Methodology for Tripped Vehicle Rollover Testing and Analysis of Experimental Results 940225
This paper presents the results from an experimental project involving the full-scale testing of vehicles in a variety of maneuvers. The maneuvers include tripped rollover maneuvers resulting from impacts of eight test vehicles with both soil and curb pavement discontinuities. The reduced data from experimental tests form the impact condition variables which are augmented with vehicle design parameters in the analysis of results. The data are analyzed in datasets created according to such criteria as maneuver type, maneuver result, and type of terrain discontinuity. These results are investigated on the basis of mean values and coefficients of correlation.

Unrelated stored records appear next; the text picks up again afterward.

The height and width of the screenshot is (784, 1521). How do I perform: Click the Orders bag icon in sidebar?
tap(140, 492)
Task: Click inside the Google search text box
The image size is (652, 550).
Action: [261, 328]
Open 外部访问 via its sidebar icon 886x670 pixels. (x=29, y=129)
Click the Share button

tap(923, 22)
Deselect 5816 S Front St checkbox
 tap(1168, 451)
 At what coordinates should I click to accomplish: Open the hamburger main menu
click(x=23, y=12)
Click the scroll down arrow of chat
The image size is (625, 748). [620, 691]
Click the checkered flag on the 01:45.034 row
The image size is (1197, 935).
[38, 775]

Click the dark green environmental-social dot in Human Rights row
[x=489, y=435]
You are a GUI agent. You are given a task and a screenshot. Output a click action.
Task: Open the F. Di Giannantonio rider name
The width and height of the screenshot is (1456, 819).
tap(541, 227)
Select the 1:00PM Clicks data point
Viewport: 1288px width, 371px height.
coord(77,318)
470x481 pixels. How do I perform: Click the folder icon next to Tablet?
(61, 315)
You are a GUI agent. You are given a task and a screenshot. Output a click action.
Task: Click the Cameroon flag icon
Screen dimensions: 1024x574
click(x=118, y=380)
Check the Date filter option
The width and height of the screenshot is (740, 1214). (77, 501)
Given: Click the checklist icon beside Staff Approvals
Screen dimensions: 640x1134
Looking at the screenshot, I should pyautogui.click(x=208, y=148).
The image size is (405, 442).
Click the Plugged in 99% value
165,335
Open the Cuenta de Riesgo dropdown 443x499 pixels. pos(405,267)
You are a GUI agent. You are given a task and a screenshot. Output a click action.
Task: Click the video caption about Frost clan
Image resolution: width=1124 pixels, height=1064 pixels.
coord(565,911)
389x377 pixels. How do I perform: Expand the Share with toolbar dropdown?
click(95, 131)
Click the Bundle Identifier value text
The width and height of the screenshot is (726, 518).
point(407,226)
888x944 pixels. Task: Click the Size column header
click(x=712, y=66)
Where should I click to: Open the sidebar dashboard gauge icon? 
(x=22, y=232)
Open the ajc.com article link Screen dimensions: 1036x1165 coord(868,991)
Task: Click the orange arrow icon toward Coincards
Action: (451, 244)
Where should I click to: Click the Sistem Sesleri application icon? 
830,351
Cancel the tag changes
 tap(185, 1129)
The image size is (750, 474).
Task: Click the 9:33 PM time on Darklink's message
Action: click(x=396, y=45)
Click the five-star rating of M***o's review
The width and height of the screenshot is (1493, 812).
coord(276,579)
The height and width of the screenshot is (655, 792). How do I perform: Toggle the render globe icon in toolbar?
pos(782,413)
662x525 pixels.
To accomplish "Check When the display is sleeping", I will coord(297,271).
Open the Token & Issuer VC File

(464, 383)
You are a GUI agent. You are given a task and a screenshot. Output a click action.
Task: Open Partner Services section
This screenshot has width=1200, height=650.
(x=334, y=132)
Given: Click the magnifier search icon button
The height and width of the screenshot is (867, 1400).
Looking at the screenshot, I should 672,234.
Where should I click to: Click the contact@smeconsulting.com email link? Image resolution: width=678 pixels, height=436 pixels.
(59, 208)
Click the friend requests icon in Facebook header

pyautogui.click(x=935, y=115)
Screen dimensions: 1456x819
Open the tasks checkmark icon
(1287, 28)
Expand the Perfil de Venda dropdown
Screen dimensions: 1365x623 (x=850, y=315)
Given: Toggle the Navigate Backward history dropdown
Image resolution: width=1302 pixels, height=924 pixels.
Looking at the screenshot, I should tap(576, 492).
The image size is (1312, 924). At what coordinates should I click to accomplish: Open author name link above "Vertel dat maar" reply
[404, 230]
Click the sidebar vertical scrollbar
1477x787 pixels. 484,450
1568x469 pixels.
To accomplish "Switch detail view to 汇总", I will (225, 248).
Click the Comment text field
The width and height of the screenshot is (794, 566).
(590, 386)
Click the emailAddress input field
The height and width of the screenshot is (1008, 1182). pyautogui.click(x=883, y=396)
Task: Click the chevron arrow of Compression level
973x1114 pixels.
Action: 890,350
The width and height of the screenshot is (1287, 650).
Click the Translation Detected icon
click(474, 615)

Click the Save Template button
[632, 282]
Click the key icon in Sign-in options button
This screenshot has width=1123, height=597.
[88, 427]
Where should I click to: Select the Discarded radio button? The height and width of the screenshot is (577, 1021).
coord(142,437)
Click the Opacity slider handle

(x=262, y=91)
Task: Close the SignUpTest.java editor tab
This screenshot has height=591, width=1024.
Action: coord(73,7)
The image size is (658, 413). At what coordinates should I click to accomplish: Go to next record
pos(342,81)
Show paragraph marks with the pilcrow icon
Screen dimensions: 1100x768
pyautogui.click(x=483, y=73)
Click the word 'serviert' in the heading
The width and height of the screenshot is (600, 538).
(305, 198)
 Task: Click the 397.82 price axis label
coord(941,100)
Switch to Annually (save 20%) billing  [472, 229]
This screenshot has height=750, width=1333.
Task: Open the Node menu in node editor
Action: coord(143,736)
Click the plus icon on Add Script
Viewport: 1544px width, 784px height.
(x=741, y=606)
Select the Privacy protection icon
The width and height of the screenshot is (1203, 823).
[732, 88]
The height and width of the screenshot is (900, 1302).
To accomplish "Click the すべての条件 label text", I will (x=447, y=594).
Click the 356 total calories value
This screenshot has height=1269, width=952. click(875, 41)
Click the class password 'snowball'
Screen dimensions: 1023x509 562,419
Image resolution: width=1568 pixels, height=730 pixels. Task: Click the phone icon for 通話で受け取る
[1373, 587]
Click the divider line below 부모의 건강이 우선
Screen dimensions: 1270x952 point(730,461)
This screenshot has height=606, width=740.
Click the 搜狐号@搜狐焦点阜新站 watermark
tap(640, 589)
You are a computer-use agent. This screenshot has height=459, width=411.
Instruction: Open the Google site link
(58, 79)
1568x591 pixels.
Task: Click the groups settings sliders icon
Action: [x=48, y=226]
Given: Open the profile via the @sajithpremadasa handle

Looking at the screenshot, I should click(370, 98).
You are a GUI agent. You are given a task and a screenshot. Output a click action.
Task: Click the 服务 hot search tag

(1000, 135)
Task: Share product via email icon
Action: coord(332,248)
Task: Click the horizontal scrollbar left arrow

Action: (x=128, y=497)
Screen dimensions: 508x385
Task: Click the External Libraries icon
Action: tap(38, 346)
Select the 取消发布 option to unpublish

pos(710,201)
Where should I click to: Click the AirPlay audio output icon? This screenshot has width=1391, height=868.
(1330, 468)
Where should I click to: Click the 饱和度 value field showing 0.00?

Results throughout the study support the conclusion that soil-tripped rollover maneuvers are qualitatively different than curb-tripped rollover maneuvers. The results obtained confirm that implementation of anti-lock braking systems and traction control systems reduces a risk of rollover when vehicle encounters a terrain discontinuity. Also covered is the processing of experimental results into a form suitable for computer simulation validation and the analysis of vehicle rollover behavior based upon obtained results.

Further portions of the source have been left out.